By Clint Boulton  |  Posted 2009-01-28 Email Print this article Print
 
 
 
 
 
 
 

I appreciate good rumors and conspiracy theories as much as the next journalist but some of them are head scratchers.

Privacy rights group Consumer Watchdog believes that Google is supporting a lobbying effort that OKs the sale of electronic medical records so that it can sell these to advertisers on its new Google Health service. Google Health is a personal health portal where users can store and easily access their medical records.

The concern thinks Google is working politicos to augment the current economic stimulus package, so the group appealed to "Congress to remove loopholes in the ban on the sale of medical records and include other privacy protections absent from the current bill."

Accusing Google of hawking health records for financial gain is an incredibly strong allegation and unfortunately the Consumer Watchdog does not cite evidence, does not even provide a link to a blog post or article about this.

Of course, when you make an evil allegation of corporate greed about a company whose motto is "don't be evil," you're going to get a response, which for Google is an emphatic "your full of it and you have no proof."

What Google Senior Policy Counsel Pablo Chavez really wrote in a blog post was:

This claim -- based on no evidence whatsoever -- is 100 percent false and unfounded. Google does not sell health data. In fact, one of our most steadfast privacy principles is that we don't sell our users' personal data, whether it's stored in Google Health, Gmail, or in any of our products. And from a policy perspective, we oppose the sale of medical information in the health care industry.

Chavez could not have been plainer on that and goes on to say that Google supports strong privacy protections for medical records and that consumers own their electronic medical data.

And now, a word on the issue. Selling health records for financial gain is wrong on so many levels, legally, morally and ethically.

Google would have to either be really desperate for cash, which at $15.85 billion in cash flow as of the latest earnings report it's clearly not, or really stupid because such an effort would be tantamount to corporate suicide. And we know that Google is loaded with smart people.

What some pundits don't get is that while, yes, Google has become this grand moneymaking machine and is seeking to gather more data on users to improve its search and display advertising prospects, the company is also not going to risk irretrievably breaking the public's trust. It's already hedging its bets on those fronts if you look at how the government struck down it's deal with Yahoo with authority.

It's impossible for a search and Web service provider to grow as large as Google and not inspire some distrust for the data it does collect.
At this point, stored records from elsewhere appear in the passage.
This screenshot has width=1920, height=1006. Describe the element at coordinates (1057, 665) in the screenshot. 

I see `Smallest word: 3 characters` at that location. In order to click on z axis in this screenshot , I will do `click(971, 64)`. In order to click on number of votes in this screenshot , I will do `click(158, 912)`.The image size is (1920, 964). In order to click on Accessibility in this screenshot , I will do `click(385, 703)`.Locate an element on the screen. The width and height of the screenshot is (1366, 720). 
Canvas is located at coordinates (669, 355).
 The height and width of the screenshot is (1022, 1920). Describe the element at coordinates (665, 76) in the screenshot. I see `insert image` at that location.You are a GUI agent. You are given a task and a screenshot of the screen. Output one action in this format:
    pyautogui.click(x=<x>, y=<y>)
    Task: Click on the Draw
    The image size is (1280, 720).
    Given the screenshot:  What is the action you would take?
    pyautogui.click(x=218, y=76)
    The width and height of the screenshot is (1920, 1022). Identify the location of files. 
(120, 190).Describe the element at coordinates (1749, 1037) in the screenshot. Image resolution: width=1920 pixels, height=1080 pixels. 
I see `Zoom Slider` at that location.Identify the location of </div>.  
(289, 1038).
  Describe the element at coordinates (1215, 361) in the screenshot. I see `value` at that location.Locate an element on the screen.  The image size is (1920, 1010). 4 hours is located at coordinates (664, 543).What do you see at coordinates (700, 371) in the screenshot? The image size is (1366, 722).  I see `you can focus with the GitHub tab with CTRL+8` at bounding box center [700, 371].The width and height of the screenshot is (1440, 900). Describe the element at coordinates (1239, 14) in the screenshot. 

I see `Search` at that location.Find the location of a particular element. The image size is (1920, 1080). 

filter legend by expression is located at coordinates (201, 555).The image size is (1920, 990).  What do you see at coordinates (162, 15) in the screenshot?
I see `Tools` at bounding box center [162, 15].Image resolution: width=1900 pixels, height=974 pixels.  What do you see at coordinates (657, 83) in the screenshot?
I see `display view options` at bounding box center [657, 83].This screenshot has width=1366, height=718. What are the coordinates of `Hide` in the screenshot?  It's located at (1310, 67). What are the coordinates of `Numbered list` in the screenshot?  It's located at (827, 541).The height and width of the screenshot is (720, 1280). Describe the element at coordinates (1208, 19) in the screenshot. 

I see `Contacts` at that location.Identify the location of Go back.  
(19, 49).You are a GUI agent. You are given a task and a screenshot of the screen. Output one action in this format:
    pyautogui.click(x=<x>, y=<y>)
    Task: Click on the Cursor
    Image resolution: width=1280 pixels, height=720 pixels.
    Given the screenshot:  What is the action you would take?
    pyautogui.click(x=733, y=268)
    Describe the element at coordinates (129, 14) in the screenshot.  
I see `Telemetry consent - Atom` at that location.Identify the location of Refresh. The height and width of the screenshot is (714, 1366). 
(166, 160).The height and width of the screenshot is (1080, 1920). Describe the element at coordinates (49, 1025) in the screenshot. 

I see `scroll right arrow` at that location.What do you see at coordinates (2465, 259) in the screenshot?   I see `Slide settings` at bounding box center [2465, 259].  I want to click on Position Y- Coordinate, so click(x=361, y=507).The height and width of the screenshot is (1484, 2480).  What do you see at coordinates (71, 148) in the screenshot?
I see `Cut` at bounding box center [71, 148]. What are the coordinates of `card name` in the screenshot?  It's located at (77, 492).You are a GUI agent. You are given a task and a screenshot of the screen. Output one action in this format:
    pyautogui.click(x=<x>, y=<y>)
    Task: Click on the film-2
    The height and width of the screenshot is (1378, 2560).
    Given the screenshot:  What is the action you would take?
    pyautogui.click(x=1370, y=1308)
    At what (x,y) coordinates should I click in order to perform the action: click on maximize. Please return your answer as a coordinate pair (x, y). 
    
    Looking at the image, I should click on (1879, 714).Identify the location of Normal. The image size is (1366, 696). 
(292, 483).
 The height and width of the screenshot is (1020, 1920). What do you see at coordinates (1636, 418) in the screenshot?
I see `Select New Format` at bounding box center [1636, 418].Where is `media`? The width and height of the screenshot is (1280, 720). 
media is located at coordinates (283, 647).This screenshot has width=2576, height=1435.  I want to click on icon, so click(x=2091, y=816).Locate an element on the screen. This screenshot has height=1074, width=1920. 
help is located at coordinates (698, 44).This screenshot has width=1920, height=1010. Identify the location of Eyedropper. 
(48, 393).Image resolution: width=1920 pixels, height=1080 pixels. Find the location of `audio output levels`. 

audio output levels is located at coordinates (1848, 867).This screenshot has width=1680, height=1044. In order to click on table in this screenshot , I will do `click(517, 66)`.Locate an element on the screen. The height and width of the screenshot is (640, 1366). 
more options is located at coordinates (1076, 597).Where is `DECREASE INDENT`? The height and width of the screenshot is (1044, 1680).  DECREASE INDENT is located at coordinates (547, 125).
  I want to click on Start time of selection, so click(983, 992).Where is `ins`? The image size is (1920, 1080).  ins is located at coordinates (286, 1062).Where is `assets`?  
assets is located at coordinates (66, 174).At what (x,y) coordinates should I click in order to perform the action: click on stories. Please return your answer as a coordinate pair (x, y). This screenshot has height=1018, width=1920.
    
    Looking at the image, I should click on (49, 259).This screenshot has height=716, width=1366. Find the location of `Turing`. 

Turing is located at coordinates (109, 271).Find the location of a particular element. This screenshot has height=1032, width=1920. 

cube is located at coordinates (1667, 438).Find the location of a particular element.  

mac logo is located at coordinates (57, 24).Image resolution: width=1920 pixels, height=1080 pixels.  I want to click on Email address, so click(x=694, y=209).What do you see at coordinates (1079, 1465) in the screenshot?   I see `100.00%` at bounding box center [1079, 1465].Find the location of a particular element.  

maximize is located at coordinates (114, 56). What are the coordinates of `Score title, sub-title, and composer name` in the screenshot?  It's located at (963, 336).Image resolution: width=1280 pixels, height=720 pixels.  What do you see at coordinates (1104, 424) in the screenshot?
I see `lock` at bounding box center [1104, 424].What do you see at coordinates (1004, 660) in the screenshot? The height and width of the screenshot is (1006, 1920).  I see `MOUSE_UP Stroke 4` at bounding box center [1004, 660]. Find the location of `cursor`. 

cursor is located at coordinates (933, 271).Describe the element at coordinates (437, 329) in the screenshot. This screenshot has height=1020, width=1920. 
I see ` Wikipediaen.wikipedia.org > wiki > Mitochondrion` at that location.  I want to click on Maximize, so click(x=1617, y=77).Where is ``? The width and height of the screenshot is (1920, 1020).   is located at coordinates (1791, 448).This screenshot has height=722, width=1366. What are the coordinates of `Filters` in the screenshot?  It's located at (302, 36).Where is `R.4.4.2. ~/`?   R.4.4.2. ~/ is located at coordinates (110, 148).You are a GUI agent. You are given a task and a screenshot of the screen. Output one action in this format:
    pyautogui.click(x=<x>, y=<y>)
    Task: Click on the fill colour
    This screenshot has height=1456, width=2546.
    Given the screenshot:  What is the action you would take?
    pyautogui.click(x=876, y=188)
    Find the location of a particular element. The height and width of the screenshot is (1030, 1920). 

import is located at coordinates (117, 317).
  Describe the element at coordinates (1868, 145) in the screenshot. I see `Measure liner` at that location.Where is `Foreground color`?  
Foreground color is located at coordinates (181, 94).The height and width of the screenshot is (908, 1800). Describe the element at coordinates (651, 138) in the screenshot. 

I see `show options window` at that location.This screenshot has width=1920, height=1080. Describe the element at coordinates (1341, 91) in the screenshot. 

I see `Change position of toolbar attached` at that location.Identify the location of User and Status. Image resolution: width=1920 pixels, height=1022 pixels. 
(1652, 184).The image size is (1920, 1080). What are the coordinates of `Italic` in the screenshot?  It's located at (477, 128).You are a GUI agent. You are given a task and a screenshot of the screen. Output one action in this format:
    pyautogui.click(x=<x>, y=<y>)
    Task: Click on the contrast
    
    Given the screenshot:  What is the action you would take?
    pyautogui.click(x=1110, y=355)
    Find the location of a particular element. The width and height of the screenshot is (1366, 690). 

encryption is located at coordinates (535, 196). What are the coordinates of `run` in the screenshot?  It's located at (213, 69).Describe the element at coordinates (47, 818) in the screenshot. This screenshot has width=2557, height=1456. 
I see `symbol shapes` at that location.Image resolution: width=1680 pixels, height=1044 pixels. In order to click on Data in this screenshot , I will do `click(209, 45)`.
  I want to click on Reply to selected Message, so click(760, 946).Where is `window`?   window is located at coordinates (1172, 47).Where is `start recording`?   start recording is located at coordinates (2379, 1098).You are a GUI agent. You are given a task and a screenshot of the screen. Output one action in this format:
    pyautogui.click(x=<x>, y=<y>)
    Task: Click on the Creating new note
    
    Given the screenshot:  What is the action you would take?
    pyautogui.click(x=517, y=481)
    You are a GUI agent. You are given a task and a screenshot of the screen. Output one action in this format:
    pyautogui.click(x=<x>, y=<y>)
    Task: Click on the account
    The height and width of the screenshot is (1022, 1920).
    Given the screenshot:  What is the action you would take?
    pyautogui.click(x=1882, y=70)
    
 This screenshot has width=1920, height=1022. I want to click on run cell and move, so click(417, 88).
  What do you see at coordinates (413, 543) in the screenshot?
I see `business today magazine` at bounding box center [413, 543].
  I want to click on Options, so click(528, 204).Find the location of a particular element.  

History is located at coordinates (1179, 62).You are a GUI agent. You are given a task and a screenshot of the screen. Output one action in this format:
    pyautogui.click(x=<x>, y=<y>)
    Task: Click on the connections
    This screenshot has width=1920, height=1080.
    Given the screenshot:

But to suggest that Google would do something that would shatter consumer confidence in it for good assumes that Google has gotten so arrogant as to feel it can take risks that will tick consumers off.

The government is already suspicious of Google for gross privacy infringement because of the search log data and advertising practices. Why fan those flames? Neither the public nor the government would brook such trespass.

Google may weather the recession better than anyone else, but it's not in the position to abuse the public's health records without severe recrimination. Most people who follow Google know this and believe it to be true, which is why I think Consumer Watchdog has fallen prey to the poison being poured into its ears.

Are the folks at the big Redmond machine playing the role of King Claudius?